EXERCISE:
In the material below, the lines to reproduce exactly are the one containing "Given: Click the +2348180498459 phone number" and all lines after it through the last.

═══ DATA TO USE

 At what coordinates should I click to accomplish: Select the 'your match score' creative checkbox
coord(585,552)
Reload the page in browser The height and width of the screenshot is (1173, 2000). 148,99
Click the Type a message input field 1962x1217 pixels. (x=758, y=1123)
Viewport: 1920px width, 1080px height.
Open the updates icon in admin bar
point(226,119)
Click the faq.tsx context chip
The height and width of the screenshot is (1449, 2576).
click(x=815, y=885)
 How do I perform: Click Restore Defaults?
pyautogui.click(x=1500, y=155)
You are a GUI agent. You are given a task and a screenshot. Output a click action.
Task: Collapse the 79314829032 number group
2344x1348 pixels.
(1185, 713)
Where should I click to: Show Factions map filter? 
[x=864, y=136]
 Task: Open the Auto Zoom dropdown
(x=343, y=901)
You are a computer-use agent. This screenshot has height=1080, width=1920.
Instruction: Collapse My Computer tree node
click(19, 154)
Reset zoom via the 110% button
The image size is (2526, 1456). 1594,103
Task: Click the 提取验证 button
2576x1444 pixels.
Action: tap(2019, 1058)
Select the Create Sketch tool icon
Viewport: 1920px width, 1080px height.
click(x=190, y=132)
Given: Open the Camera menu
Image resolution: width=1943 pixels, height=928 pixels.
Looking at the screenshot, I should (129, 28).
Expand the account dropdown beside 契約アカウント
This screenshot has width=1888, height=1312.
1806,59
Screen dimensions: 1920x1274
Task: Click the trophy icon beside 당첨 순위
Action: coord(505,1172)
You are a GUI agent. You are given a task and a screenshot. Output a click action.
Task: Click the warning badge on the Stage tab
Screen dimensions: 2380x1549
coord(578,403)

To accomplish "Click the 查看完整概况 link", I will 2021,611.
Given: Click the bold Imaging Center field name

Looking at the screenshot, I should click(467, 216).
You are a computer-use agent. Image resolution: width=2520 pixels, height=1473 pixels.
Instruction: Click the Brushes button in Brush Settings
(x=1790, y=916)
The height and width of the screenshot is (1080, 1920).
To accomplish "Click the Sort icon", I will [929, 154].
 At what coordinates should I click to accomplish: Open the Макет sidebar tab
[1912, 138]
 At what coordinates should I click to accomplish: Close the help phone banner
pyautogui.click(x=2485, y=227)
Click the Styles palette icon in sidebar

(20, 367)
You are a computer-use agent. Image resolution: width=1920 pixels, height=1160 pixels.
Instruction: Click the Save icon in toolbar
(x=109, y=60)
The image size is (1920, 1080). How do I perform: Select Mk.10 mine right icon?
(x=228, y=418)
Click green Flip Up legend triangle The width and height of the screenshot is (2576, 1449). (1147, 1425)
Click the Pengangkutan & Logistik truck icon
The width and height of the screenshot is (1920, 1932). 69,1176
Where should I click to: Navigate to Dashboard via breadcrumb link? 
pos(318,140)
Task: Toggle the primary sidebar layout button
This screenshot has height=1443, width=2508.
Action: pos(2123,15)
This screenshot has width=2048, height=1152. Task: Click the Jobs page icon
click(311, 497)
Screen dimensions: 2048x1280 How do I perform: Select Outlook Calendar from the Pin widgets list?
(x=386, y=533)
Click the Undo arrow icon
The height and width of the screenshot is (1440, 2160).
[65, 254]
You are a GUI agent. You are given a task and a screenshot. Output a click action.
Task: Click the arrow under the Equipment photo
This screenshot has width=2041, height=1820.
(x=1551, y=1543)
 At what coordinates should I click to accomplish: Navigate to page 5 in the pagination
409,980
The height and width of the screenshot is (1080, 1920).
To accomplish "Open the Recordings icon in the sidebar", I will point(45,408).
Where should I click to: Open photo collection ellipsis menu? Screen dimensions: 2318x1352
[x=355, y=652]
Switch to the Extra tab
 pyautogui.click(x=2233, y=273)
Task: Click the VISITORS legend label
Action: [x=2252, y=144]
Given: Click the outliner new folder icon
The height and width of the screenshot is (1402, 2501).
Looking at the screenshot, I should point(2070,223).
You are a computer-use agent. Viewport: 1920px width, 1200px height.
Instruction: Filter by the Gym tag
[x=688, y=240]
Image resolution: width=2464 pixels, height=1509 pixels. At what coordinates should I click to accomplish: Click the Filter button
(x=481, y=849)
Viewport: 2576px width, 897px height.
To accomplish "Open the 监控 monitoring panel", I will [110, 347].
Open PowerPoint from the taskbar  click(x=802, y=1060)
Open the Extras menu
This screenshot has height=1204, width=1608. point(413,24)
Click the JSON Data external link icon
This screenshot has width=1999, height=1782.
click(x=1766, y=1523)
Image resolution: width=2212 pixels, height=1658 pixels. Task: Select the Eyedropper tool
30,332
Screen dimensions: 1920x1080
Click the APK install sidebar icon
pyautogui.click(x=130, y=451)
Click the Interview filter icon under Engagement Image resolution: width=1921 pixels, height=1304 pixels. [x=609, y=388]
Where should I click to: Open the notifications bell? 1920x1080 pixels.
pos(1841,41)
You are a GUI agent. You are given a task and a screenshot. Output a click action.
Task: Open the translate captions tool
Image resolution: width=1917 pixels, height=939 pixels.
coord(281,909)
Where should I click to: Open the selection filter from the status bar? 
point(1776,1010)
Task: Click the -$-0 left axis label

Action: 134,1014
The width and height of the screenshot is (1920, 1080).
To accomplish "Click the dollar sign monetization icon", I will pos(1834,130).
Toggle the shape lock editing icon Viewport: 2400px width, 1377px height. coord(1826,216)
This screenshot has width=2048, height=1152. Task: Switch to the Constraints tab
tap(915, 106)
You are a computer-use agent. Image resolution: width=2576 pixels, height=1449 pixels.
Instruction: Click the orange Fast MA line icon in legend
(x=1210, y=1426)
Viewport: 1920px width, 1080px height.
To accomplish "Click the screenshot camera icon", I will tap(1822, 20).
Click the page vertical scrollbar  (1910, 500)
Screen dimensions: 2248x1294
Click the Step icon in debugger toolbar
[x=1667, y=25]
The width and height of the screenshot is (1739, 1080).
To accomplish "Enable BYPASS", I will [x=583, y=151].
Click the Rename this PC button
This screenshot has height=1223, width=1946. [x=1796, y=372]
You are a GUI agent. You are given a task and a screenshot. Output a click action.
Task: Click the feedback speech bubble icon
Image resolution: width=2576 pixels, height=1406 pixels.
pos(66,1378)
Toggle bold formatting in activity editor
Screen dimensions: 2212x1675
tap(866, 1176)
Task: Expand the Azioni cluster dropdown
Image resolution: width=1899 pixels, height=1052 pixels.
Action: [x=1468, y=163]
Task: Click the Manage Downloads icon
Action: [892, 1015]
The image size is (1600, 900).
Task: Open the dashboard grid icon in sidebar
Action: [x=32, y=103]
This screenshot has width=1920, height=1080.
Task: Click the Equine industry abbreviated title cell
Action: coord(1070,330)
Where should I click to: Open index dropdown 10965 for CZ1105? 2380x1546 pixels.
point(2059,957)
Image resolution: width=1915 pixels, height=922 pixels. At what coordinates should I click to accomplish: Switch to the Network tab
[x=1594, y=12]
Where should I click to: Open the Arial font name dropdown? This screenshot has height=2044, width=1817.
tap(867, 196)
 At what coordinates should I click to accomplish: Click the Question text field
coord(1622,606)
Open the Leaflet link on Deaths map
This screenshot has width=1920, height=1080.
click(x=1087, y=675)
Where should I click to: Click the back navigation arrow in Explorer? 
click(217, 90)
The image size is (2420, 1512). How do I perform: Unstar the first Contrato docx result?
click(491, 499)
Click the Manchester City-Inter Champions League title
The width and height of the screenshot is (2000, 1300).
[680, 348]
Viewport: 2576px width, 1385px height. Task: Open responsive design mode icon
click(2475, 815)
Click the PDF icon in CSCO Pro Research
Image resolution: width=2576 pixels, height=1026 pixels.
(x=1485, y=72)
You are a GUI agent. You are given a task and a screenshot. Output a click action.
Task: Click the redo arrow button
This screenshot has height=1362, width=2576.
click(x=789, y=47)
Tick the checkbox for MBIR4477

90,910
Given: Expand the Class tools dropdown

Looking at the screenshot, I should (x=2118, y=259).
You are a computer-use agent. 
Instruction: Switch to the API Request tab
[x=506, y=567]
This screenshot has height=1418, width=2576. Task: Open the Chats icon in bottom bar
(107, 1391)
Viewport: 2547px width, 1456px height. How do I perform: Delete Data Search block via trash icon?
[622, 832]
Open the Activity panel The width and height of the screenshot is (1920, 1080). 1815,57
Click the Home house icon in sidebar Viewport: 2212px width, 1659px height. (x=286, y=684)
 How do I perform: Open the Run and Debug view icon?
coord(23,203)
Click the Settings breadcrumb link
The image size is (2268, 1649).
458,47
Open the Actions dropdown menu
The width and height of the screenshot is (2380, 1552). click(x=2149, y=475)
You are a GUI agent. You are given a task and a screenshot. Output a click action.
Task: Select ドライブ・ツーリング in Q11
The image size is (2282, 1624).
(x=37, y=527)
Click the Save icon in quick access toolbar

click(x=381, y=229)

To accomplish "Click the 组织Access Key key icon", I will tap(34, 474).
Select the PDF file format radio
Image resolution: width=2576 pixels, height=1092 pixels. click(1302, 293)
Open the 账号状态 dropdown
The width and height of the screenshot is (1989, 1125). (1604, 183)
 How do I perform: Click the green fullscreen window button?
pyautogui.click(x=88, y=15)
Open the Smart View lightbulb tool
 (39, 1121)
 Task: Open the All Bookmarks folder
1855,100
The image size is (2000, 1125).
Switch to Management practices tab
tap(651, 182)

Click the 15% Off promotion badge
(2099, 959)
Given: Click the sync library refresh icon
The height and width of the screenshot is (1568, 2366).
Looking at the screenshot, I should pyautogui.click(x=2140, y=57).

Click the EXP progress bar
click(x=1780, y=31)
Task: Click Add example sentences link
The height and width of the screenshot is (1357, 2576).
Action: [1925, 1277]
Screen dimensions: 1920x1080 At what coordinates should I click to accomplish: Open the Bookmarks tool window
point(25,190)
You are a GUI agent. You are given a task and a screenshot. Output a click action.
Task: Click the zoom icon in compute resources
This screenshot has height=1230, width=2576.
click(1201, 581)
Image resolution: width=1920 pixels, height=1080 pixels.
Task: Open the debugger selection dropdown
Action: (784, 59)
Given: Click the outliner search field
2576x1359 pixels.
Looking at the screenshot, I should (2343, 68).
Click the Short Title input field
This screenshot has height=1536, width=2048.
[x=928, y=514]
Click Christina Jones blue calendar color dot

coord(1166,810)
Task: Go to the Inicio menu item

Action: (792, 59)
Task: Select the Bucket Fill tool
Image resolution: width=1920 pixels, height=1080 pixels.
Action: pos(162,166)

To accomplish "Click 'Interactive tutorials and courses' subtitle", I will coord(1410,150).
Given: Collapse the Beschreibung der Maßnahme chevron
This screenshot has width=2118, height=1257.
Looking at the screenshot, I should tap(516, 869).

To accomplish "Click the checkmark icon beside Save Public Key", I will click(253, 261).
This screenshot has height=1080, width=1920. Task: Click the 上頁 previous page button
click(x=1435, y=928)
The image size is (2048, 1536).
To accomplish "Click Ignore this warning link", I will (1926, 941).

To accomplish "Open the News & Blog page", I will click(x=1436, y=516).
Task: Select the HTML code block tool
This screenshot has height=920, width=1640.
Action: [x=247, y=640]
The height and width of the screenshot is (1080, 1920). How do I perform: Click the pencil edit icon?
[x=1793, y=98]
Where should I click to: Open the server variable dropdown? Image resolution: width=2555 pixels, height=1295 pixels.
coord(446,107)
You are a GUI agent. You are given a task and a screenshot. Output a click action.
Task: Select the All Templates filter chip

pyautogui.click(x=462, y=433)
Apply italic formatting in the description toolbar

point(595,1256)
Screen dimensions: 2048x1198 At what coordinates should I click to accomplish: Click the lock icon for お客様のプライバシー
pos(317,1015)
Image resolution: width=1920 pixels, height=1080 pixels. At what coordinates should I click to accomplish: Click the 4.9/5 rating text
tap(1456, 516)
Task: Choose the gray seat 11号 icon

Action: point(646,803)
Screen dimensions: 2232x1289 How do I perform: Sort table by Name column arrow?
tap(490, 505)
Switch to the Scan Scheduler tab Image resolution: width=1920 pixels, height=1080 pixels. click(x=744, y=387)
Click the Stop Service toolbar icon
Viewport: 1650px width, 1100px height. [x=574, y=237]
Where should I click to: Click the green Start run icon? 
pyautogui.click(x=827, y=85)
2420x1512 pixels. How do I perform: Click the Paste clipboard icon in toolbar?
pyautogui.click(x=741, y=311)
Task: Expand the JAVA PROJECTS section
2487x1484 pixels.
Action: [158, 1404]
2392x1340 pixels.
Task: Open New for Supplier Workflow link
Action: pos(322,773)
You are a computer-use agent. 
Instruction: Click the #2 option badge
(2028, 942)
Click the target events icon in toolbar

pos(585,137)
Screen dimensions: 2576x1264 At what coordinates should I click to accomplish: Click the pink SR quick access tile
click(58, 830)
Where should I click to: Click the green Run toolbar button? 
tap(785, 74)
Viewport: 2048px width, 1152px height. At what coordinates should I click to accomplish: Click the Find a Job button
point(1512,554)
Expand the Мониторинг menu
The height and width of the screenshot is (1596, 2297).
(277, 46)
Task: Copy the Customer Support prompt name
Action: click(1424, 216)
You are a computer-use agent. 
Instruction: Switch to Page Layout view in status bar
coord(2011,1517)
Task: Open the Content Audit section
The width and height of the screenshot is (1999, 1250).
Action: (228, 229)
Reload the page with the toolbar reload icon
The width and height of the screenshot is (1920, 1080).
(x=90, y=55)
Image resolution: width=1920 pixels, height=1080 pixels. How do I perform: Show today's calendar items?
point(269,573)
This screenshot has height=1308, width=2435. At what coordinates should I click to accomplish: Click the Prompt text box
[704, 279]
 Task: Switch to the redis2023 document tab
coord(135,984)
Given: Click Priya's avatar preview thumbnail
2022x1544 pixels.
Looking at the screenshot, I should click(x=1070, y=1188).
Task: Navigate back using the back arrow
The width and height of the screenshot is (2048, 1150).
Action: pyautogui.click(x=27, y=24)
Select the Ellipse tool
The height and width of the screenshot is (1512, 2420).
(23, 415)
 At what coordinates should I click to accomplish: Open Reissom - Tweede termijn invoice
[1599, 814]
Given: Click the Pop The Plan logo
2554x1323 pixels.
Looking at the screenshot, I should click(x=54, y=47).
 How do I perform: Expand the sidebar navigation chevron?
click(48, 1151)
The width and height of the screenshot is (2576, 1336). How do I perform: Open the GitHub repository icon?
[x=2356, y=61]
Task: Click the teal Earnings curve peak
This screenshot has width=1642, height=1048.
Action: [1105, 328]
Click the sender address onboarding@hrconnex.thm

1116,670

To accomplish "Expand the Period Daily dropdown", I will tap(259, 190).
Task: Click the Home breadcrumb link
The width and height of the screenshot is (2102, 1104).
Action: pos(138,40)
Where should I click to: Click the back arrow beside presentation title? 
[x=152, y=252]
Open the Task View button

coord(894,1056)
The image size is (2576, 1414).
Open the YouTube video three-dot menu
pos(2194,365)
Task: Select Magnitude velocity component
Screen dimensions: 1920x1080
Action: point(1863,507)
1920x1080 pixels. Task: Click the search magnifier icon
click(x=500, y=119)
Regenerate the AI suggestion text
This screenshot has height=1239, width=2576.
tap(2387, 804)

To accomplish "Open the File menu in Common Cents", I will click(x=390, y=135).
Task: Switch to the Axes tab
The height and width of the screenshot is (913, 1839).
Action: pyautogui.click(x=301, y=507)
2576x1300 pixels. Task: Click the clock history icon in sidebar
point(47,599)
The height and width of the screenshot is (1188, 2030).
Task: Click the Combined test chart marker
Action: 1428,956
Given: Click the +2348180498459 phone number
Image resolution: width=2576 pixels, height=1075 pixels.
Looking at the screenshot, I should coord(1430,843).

══════

OUTPUT:
Given: Click the +2348180498459 phone number
Image resolution: width=2576 pixels, height=1075 pixels.
Looking at the screenshot, I should coord(1430,843).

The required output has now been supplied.